Judiciario
TJ nega novo recurso e mantém demolição de pousada em parque
O Tribunal de Justiça de Mato Grosso negou mais um recurso e manteve a decisão que determinou a demolição e remoção das instalações da Pousada Pé da Serra Ltda, localizada no Parque Estadual da Serra Azul, em Barra do Garças (a 516 km de Cuiabá).
A decisão é assinada pela desembargadora Maria Aparecida Ribeiro e foi publicada nesta segunda-feira (1).

É necessário ressaltar que a decisão embargada não impede a reavaliação do pedido de efeito suspensivo em momentos subsequentes
A demolição foi determinada em setembro do ano passado pelo Juizado Especial Cível e Criminal de Barra do Garças. O magistrado Fernando da Fonsêca Melo atendeu uma ação civil pública ajuizada pelo Ministério Público Estadual (MPE).
Em janeiro deste, a desembargadora já havia negado um recurso contra a demolição impetrado pela proprietária do local, Carmen Lúcia Aparecida Oliveira.

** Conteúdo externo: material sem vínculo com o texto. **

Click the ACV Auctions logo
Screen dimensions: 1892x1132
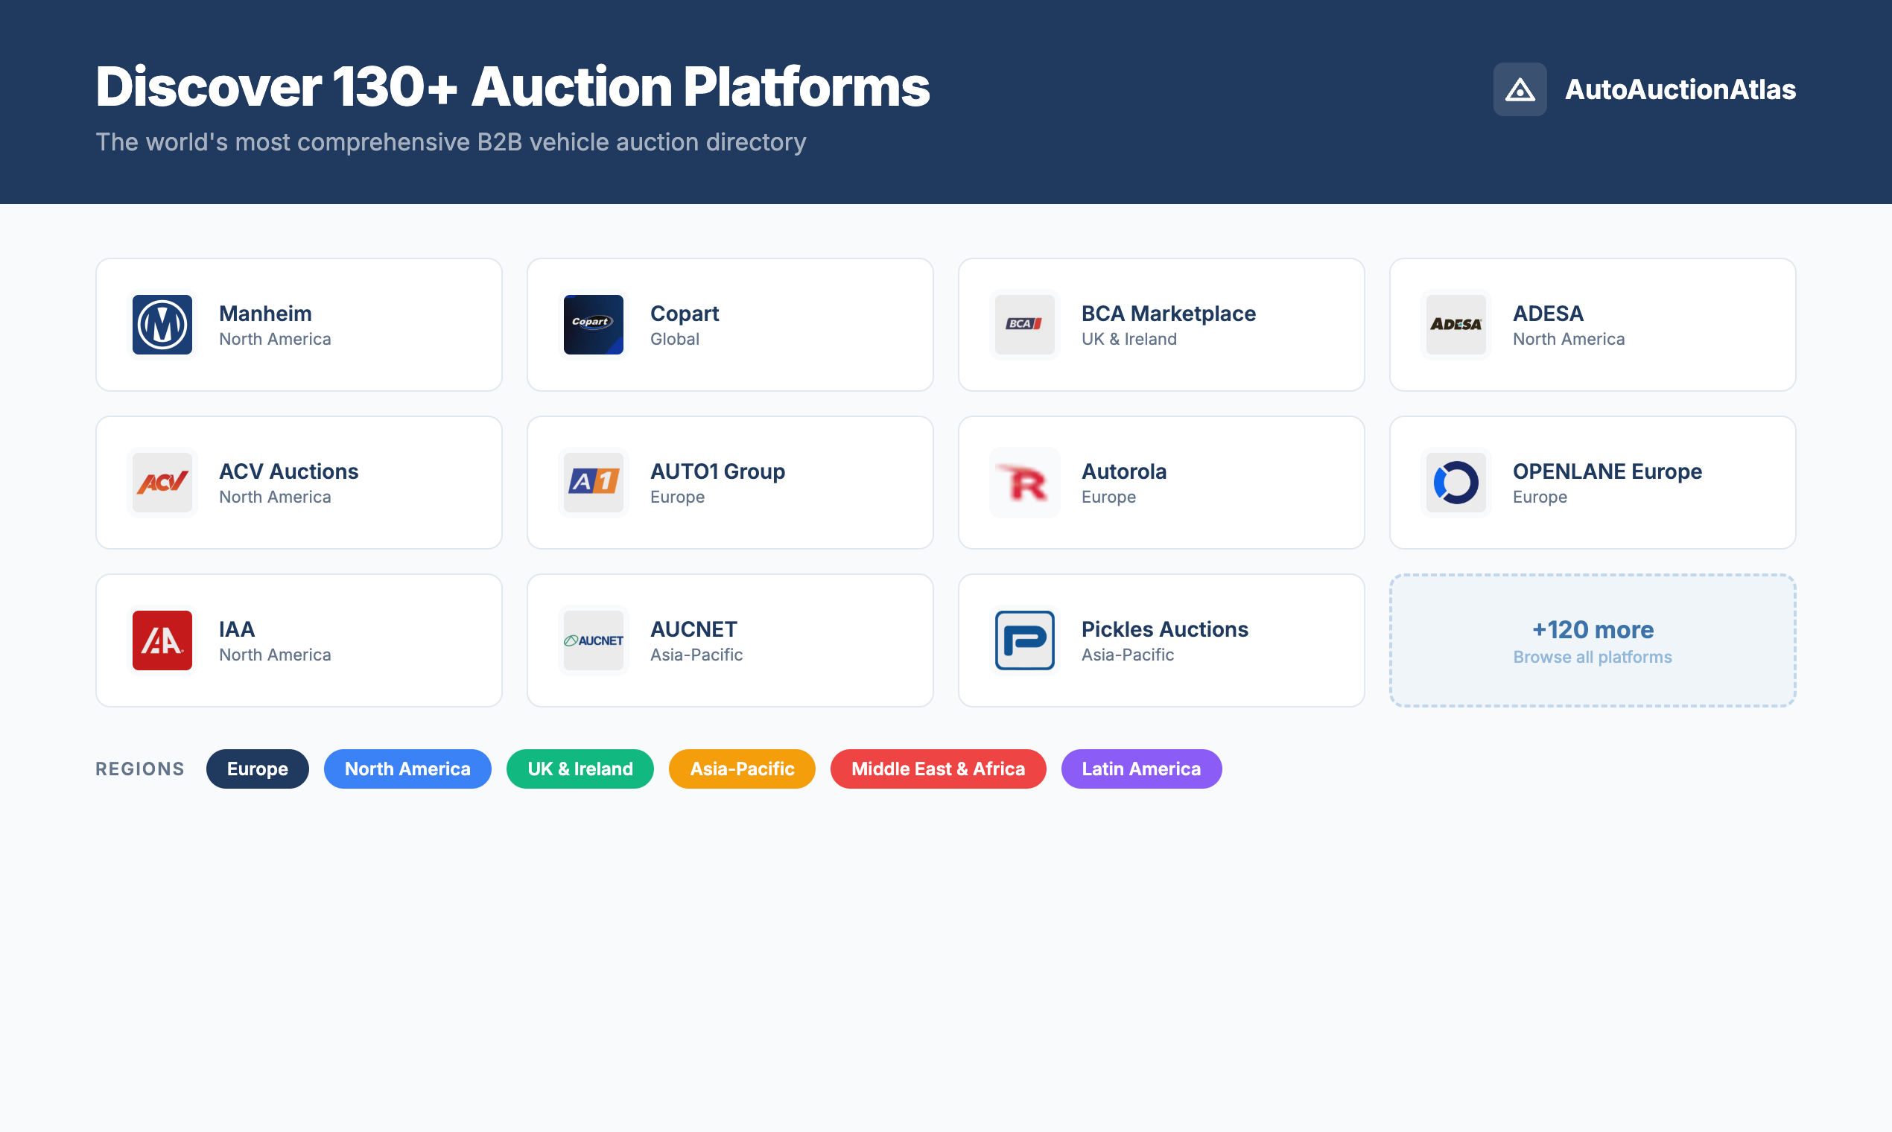click(162, 482)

Consta na ação que a pousada foi construída em parte da área de preservação ambiental do Parque Estadual, causando grave dano ao meio ambiente.
Foi constatado, segundo o MPE, que teria havido fraude na obtenção das licenças ambientais e ainda que pousada realizava captação de água dentro dos limites do parque, sem a anuência do órgão gestor, além de desenvolver da atividade de criação de peixes sem autorização.
No novo recurso, Carmen Lúcia alegou omissão da desembargadora na primeira decisão.
Sustentou que a magistrada deixou de considerar a eventual modificação do cenário fático que pudesse justificar uma nova análise contra a demolição da pousada.
A desembargadora ressaltou, porém, que sua decisão teve como base a falta de evidências objetivas que demonstrassem a existência de perigo de dano irreparável ou de difícil reparação.
“Ademais, é necessário ressaltar que a decisão embargada não impede a reavaliação do pedido de efeito suspensivo em momentos subsequentes, desde que novos fatos sejam comprovados”, escreveu.
“Portanto, a decisão considerou adequadamente os elementos apresentados e concluiu pela inexistência dos requisitos necessários para a concessão do efeito suspensivo, não havendo omissão a ser sanada. Diante do exposto, rejeito os embargos de declaração opostos, mantendo na íntegra a decisão embargada”, decidiu.